Segment Start: Material to process

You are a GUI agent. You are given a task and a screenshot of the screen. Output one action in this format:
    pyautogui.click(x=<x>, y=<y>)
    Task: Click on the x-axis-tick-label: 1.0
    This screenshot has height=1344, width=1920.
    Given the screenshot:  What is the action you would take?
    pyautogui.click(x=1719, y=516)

Segment End: Material to process

» **Exercise goal**
Return the material above verbatim, line for line, without changes.

» **Answer to this problem**
You are a GUI agent. You are given a task and a screenshot of the screen. Output one action in this format:
    pyautogui.click(x=<x>, y=<y>)
    Task: Click on the x-axis-tick-label: 1.0
    This screenshot has height=1344, width=1920.
    Given the screenshot:  What is the action you would take?
    pyautogui.click(x=1719, y=516)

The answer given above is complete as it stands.